Multiple Plots in One
With the functions plot_column(…)
and plot_column_statistics(…)
in place
a lot of the detail work already has been done.
It is now time to tie all the pieces together.
Recap: Multiple Plots in one Axes¶
We can plot multiple things into one drawing area, which is called the axes.
Example
Multiple Axes in one Figure¶
Another way would be to set up multiple independent drawing areas in one figure. Is is usually done to keep plots close together that are related, but have different requirements for the x/y-axis.
Pyplot can help by provoding a function to organize multiple axes.
With pyplot.subplots(…)
you can define how many rows and columns you would like in your figure.
Using pyplot.sca(…)
allows you to select the axes to draw on.
Note
sca
stands for Set Current Axes.
There is also gca
to Get the Current Axes.
Example
Let us set up a simple example using two axes next to each other as columns.
The approach using pyplot.subplots(…)
is neat for smaller, easier layouts.
If you want to have something more complex however, it quickly becomes quite laborious.
At this point we have to leave the convenience of pyplot behind for a bit and dive deeper into the framework.
Combined Plot - the Idea¶
Our final plot should allow users to specify a data frame and a list of column names in this data frame which they wish to plot.
We will rely on the already established plot_column(…)
and plot_column_statistics(…)
functions to take care of details.
So our main concern is the layout.
Since for the same data, the line plot and the box plot share the same y-axis, it would be a good idea to put them next to each other. Further, all columns share the same index, which becomes the x-axis, so we want to align them on top of each other.
This leads to the following layout:
The axes have already been marked as they will be arranged as well as some helper variables. These will come into play in the next step.
Potential for confusion
It also worth to point out that the columns in the data frame will be rows in the plot layout.
The GridSpec
-class¶
For more complex layouts, there is the GridSpec
-class to allow for fine tuning.
This is also what pyplot.subplots()
uses under the hood.
To leverage the flexibility we are about to get, let us create a helper function
plot_evaluation(dataframe, column_labels)

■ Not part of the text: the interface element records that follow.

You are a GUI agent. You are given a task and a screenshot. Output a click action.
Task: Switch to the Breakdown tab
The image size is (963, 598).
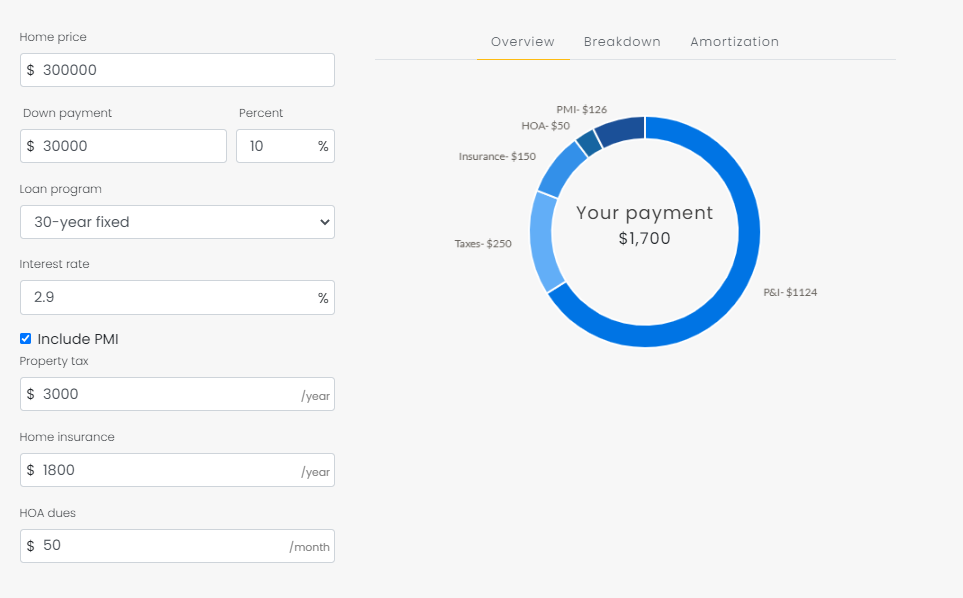coord(622,42)
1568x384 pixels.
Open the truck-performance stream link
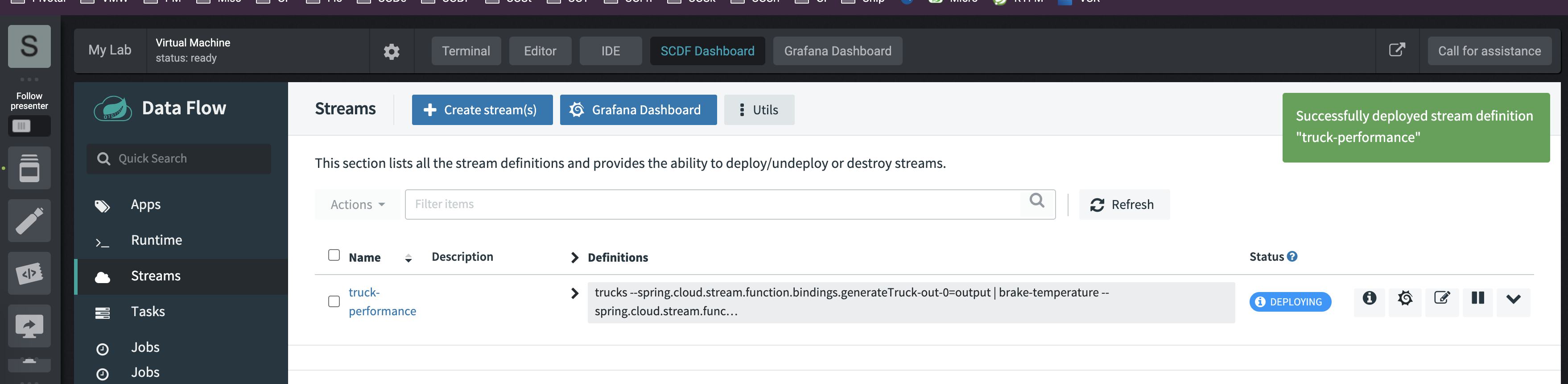[382, 302]
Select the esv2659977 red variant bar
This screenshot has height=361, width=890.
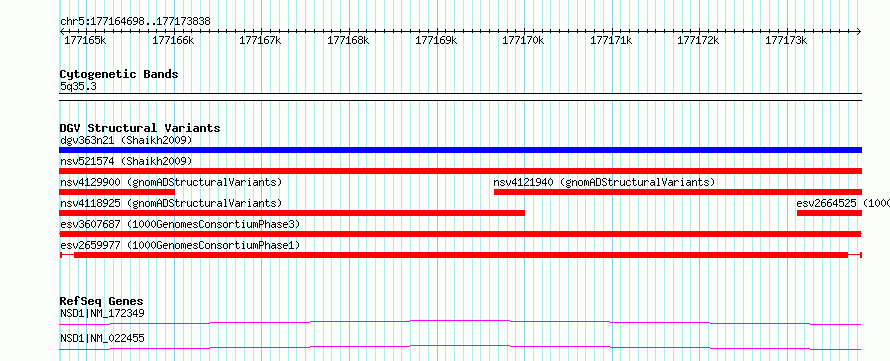[x=460, y=255]
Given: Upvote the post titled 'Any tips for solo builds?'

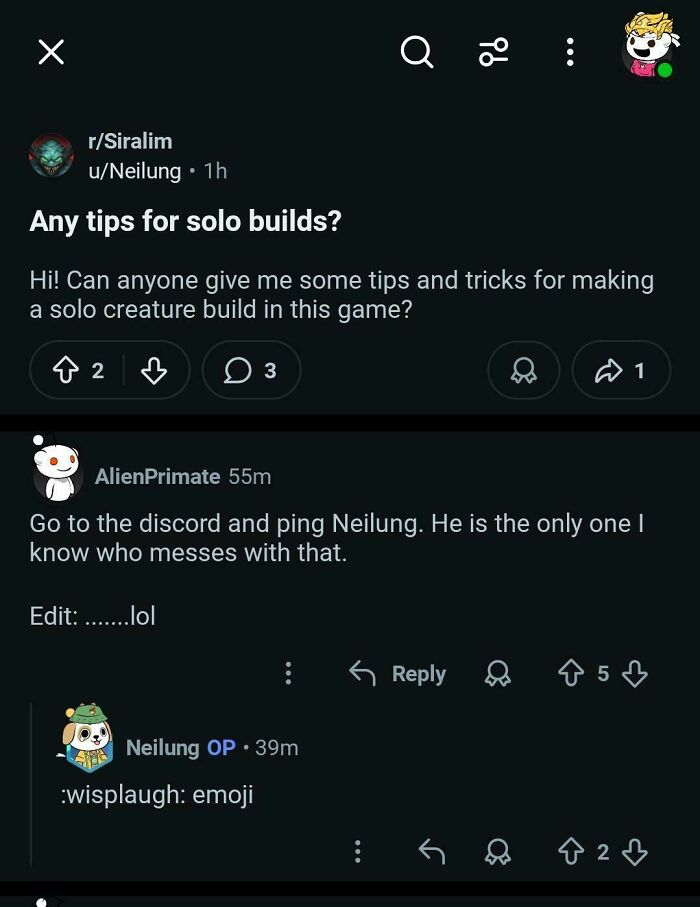Looking at the screenshot, I should 65,370.
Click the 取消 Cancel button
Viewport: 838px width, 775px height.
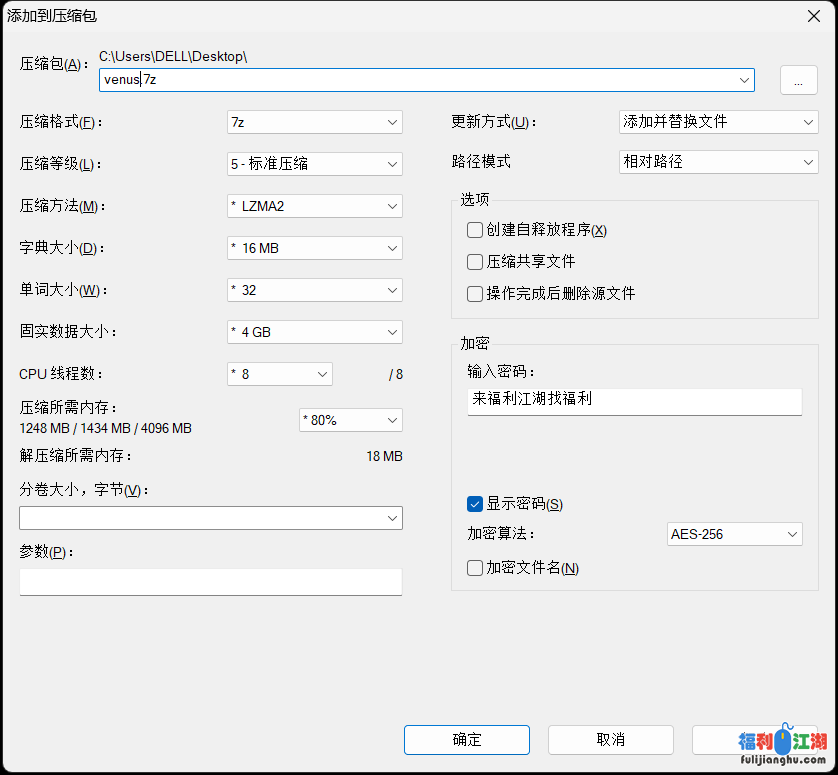tap(610, 740)
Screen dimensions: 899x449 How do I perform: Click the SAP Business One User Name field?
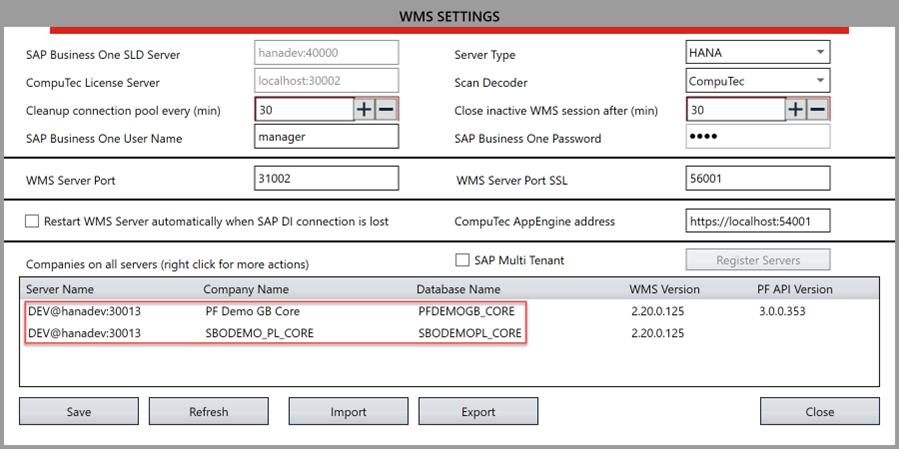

that takes a data frame and a sequence of column labels.
For each of the labels plots the column data on the left along with the respective boxplot to the right of it.
Let us set up this function in plotting.py
as well since the functions to plot the individual parts are there already.
from matplotlib.gridspec import GridSpec
# Previous imports and functions omitted for brevity
def plot_evaluation(dataframe, column_labels):
""" Plot an evaluation of a given set of columns from a data set.
Each dataset column will become a row within the figure.
On the left side of each row, the actual data will be plotted
and on the right, a boxplot will show the significant statistical
properties.
Args:
dataframe:
The pandas dataframe which contains the rows to be plotted
column_labels:
A sequence of labels, representing the data columns
to be included in the figure.
"""
# Each dataset column gets their own row in the plot
plot_rows = len(column_labels)
# Specify the layouting properties of the grid we want
grid_layout = GridSpec(
nrows=plot_rows, ncols=2,
wspace=0, hspace=0.1,
width_ratios=[5,1]
)
# Create the figure on which to draw
figure = pyplot.figure(figsize=(12, 3 * plot_rows))
With the grid and figure set up, we can now add the individual axes for each data column.
A lot of the detailed work can be done by the functions plot_column(…)
and plot_column_statistics(…)
that we already set up.
from matplotlib.gridspec import GridSpec
# Previous imports and functions omitted for brevity
def plot_evaluation(dataframe, column_labels):
""" Plot an evaluation of a given set of columns from a data set.
Each dataset column will become a row within the figure.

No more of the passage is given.